A trajetória de Clodo, Climério e Clésio Ferreira — três artistas piauienses que projetaram o estado na música popular brasileira — ganha novo fôlego em Clodo, Climério e Clésio – A Profissão do Sonho. A obra reúne memórias, depoimentos, imagens e letras que resgatam o universo poético e afetivo dos irmãos, responsáveis por clássicos eternizados por nomes como Nara Leão, Milton Nascimento, Elba Ramalho, Fagner e MPB4.

Escrito pelo jornalista e cronista Severino Francisco, com pesquisa e organização de Déa Barbosa, o livro revisita a infância vivida entre Teresina e Angical, os anos de formação em Brasília e a consolidação dos três como um dos grupos mais originais da moderna canção brasileira. Mesmo afastados fisicamente do Piauí, foi da terra natal que extraíram grande parte da identidade poética que marcaria suas composições — sempre atravessadas por nordestinidade, delicadeza e força expressiva.
Ao rememorar a evolução artística dos Ferreira, Severino destaca dois eixos centrais: o ambiente cultural que moldou os irmãos e o modo como cada um transformou vivências em música e poesia. Entre os achados da pesquisa, ele ressalta a musicalidade espontânea da Rua São João, em Teresina, descrita como uma das mais musicais da cidade, e onde Clodo e Climério conviveram com Torquato Neto ainda na juventude.

O autor também destaca a personalidade dos irmãos: figuras pacíficas, afetuosas e profundamente sensíveis. Um depoimento marcante define Clésio como um “nordestino movido à bondade e poesia”, síntese que, segundo Severino, traduz a ética e a criatividade do trio — aspectos que permeiam tanto a obra musical quanto a convivência que marcaram gerações de artistas.
Para construir o livro, Severino e Déa ampliaram entrevistas, documentos e escutas da discografia dos irmãos, aprofundando uma pesquisa que já era robusta.
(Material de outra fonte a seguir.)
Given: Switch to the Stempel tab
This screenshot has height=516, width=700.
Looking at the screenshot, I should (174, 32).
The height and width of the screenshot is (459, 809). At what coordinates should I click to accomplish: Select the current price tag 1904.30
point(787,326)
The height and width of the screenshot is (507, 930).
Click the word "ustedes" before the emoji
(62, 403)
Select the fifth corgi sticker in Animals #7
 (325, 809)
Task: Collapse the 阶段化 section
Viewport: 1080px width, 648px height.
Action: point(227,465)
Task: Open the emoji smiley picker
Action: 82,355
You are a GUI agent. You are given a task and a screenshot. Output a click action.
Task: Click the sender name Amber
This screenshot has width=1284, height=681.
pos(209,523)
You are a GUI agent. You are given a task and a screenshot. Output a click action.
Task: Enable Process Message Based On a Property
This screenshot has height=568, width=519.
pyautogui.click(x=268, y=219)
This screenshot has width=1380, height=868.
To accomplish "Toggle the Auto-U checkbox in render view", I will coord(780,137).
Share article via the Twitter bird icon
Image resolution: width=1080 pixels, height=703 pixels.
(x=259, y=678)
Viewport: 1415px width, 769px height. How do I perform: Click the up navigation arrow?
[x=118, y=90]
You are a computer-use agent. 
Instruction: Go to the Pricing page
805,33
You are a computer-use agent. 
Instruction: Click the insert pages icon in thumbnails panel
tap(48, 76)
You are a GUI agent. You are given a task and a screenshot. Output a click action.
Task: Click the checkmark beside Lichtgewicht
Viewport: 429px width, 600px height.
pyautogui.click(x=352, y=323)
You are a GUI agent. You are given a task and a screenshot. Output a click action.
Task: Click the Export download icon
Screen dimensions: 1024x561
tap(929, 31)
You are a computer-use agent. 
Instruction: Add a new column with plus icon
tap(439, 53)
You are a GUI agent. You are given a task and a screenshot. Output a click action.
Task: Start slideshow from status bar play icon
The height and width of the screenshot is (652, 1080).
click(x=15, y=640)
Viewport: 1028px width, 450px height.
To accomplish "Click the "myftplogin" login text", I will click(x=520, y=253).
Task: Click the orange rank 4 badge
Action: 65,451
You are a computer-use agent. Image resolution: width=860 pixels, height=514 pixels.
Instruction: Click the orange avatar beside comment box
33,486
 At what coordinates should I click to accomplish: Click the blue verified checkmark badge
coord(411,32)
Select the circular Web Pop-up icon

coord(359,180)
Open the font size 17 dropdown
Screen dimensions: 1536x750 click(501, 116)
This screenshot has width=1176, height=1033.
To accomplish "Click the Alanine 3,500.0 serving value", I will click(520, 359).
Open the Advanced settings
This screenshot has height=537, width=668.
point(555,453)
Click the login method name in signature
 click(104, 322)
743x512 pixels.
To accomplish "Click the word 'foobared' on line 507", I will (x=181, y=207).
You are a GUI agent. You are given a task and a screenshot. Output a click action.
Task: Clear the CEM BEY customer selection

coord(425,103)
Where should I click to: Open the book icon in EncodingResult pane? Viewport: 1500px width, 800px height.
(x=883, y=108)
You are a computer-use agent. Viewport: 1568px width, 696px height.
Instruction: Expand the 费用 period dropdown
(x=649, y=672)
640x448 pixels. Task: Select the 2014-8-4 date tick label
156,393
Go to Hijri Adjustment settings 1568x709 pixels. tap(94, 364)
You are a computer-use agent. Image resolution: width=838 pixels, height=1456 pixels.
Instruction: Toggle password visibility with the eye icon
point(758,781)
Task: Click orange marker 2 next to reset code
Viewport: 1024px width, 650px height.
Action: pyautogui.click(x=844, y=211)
Uma das decisões do autor foi adotar a poesia como eixo narrativo, já que Clodo e Climério registraram grande parte de suas inquietações em versos que dialogam diretamente com as canções. O resultado é uma narrativa em que poesia e memória se entrelaçam, conduzindo a leitura.
A obra combina pesquisa documental, sensibilidade e crítica, permitindo ao leitor acompanhar o percurso artístico dos irmãos e o contexto cultural que os influenciou. Severino, que também consultou acervos do coletivo cultural Geleia Total, recomenda ao leitor ler o livro ouvindo as canções, para captar a amplitude estética do trio.
Na avaliação do autor, a importância dos irmãos Ferreira como compositores é comparável aos grandes nomes da canção brasileira pós-tropicalista. É possível mencionar dezenas de criações de alta qualidade. Entre os destaques, além das mais conhecidas, ressalta “Conterrâneos”, que considera “uma das mais belas canções sobre a migração nordestina”, ao lado de obras de Luiz Gonzaga, Humberto Teixeira, Patativa do Assaré e João do Vale.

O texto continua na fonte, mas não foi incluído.